The "self-healing" sounds very interesting. I've tried to think, myself, how to approach this in a chrome extension running dom selectors in automations. Curious if you have any high-level thoughts/findings in this area?
We're just getting started on it ourselves but it's a really fun problem. I think the useful thing from our findings so far is that simplifying the DOM representation really helps the model reason about state.
I'm confused the demo shows typing in to select a element in a row which looks to be AI, I don't see anything that looks to be AI in the selectors? I'm not even sure how you would work with selectors unless you put the whole html into the context window or just ask which locator looks most reliable?

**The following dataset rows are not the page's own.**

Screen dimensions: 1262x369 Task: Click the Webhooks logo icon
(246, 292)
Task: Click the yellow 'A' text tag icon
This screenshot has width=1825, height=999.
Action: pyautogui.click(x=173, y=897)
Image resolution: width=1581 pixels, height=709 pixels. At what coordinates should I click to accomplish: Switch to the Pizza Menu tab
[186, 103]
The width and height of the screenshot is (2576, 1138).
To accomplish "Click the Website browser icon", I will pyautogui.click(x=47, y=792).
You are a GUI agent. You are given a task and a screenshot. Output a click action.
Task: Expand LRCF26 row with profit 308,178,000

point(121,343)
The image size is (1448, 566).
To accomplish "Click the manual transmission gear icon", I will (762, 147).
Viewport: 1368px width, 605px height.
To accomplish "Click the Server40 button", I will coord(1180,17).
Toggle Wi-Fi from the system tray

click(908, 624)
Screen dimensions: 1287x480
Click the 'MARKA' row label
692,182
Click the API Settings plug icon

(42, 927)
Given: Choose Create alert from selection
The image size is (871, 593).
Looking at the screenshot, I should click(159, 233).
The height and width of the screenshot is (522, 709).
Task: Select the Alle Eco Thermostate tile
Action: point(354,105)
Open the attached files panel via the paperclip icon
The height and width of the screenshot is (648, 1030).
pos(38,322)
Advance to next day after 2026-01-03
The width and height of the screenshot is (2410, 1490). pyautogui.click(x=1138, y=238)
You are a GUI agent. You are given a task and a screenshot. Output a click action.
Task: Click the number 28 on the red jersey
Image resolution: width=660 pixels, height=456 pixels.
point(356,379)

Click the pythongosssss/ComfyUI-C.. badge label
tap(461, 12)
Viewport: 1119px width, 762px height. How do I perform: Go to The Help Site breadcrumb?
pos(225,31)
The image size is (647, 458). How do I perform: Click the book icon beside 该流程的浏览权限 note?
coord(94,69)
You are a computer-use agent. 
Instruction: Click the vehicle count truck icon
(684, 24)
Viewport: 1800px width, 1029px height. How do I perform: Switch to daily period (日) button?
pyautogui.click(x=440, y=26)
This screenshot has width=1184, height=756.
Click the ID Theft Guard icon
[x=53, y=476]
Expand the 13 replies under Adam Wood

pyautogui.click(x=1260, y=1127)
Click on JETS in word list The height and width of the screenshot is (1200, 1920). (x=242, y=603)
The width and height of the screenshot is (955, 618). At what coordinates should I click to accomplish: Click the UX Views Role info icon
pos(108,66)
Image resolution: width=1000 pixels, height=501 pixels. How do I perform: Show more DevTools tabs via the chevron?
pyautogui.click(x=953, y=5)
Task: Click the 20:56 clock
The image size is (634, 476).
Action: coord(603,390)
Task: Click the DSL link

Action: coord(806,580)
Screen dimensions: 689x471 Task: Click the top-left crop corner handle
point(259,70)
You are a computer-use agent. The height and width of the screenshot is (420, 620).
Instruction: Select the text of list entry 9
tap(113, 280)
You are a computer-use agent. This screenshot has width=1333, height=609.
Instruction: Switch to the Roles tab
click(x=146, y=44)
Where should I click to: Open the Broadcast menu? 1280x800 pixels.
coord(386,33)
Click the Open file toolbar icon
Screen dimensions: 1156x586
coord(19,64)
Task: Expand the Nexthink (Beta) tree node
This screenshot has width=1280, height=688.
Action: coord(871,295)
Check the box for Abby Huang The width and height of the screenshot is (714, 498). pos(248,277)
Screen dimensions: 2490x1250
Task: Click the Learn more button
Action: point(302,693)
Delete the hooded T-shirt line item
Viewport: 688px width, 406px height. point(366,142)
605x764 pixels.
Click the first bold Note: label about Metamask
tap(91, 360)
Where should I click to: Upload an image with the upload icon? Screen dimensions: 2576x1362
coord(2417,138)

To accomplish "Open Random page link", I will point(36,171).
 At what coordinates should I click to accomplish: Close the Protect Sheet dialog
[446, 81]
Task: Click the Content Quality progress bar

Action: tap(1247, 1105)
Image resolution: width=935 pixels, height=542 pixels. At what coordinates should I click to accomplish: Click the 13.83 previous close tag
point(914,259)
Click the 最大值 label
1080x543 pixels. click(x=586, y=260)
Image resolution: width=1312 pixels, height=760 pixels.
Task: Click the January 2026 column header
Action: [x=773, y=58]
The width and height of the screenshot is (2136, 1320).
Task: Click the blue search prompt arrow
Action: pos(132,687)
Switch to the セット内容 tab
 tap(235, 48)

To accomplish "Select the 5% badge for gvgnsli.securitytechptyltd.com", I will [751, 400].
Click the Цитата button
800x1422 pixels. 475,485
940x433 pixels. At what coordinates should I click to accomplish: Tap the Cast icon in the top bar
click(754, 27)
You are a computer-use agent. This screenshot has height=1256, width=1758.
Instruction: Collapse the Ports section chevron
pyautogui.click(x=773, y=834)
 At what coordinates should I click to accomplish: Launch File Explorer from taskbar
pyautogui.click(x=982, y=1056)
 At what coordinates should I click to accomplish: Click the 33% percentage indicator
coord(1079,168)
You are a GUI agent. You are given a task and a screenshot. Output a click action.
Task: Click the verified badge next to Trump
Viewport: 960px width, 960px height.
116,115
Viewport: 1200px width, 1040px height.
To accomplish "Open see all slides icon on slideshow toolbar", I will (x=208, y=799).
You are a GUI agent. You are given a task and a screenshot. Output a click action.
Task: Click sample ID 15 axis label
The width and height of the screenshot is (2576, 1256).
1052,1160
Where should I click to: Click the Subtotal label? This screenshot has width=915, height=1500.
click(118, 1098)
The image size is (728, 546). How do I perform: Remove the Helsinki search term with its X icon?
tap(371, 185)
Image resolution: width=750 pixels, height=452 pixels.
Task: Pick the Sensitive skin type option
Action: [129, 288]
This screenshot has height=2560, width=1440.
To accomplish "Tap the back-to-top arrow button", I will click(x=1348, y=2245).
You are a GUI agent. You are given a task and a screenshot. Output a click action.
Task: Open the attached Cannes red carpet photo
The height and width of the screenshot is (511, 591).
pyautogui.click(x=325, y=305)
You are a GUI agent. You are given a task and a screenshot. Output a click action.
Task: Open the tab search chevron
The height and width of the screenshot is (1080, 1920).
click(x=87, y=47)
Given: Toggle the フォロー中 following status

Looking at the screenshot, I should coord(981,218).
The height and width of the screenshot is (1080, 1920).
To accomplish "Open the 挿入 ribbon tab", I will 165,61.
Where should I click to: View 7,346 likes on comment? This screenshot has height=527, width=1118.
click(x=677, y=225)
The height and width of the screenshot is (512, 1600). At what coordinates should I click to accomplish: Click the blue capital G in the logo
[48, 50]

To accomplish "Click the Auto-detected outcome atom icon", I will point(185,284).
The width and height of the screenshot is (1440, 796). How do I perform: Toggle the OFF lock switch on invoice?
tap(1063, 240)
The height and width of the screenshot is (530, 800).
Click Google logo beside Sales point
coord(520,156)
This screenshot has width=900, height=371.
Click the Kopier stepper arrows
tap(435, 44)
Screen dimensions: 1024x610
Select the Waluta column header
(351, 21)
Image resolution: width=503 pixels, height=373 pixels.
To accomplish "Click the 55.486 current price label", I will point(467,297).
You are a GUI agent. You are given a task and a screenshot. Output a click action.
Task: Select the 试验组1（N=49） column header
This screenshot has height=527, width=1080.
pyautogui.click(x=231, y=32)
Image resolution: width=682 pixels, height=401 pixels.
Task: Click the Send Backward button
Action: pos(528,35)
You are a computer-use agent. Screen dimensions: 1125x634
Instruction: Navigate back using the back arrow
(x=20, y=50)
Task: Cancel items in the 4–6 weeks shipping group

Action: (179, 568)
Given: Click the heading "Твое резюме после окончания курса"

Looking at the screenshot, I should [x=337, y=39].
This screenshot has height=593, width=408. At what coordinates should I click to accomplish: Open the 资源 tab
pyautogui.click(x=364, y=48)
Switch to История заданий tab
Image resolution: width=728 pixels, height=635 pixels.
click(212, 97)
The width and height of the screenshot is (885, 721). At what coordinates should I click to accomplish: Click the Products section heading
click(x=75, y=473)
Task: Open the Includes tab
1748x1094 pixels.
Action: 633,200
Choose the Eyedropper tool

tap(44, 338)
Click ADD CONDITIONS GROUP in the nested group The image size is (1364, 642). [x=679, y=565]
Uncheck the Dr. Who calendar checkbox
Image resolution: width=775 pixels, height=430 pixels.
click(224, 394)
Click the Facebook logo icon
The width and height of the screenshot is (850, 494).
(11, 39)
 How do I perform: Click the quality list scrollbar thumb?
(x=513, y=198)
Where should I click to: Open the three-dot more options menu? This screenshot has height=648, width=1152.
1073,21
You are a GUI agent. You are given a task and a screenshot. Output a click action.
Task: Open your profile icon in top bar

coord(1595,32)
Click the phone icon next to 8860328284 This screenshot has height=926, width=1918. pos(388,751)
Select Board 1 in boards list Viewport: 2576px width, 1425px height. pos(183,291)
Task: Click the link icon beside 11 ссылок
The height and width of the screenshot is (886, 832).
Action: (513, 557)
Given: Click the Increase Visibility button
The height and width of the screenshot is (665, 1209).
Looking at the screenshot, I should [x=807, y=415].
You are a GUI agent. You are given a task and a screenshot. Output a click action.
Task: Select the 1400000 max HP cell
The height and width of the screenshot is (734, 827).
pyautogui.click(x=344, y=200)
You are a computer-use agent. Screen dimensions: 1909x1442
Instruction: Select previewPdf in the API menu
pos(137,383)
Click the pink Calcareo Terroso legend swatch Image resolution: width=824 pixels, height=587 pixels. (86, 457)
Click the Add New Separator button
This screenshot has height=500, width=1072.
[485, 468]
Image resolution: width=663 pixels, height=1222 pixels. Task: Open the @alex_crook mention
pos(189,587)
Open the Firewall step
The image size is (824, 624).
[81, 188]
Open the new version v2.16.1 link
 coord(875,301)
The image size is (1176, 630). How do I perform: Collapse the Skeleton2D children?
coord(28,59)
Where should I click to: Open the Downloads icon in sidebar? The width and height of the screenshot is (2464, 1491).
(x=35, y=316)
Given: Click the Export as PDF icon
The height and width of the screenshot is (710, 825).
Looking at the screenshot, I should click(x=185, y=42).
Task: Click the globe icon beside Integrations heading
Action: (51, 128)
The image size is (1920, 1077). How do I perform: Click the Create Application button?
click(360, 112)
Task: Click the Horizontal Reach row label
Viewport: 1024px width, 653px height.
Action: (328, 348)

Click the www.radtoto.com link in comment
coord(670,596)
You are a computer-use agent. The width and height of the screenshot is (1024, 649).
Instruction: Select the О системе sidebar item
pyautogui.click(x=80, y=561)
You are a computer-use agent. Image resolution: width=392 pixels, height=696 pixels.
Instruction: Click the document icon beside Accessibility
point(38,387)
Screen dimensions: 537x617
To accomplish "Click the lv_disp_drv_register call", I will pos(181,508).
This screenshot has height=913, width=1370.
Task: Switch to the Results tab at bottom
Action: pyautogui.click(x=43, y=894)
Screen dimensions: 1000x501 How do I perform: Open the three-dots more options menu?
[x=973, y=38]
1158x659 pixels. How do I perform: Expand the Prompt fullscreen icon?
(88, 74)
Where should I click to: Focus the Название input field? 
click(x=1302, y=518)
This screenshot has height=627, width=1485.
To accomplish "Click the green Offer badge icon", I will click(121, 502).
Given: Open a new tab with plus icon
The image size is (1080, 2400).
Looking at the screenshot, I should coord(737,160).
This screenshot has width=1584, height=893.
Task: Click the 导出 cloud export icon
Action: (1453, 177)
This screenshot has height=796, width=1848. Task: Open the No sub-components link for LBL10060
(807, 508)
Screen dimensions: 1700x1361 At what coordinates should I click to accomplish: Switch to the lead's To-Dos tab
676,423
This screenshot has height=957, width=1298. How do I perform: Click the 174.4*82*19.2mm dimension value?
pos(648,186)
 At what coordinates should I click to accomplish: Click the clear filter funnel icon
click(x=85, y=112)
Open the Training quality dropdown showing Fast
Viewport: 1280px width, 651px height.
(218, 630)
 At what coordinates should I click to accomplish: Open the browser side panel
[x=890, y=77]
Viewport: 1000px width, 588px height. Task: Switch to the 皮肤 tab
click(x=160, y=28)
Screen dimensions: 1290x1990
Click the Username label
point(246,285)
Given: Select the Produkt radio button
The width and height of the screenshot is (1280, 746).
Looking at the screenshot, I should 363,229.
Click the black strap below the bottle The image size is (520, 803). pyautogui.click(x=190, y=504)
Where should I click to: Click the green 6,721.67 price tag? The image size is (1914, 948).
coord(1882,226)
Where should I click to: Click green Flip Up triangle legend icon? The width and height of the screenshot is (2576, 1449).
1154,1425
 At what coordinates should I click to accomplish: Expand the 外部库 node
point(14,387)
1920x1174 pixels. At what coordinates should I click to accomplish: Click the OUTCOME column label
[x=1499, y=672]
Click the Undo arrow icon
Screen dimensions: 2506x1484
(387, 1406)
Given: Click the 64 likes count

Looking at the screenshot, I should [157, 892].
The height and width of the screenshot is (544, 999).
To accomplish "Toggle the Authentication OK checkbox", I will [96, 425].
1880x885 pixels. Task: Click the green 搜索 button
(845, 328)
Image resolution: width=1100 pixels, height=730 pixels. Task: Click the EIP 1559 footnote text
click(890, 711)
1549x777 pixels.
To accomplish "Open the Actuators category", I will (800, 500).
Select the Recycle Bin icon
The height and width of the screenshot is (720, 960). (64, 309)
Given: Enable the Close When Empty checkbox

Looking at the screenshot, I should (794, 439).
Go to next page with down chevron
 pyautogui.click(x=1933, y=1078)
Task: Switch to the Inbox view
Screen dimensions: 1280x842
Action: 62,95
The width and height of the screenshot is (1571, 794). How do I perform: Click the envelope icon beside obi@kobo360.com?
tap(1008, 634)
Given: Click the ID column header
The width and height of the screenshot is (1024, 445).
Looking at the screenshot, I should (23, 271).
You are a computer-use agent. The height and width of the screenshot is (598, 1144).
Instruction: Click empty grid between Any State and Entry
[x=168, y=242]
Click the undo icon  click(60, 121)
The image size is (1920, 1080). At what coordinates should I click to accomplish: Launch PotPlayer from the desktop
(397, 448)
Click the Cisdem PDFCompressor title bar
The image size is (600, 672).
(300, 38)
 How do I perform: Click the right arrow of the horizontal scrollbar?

That’s exactly what we do - we sample relevant parts of the DOM and use the model to write the logic for selecting that element. This works pretty well and saves a lot of time that developers otherwise spend inspecting the html structure to write the selectors themselves.

Going forward we’re excited to experiment with more intelligence at runtime e.g. using AI to try to recover if the selector wasn’t found.

So I assume the video is the ground-truth, then the AI has access to the DOM and the video, and generates a selector based on the video during the test run (each time) in order to do avoid flakiness due to DOM/class/attribute changes?
Right now the generated script is the ground truth but we’ve been working on augmenting this with images & videos to fall back on. We think defaulting to code is good because it is faster, cheaper and more easy to reason about in the 95%+ of times it works. Plain old Selenium will get you pretty far, especially if creating scripts is much easier.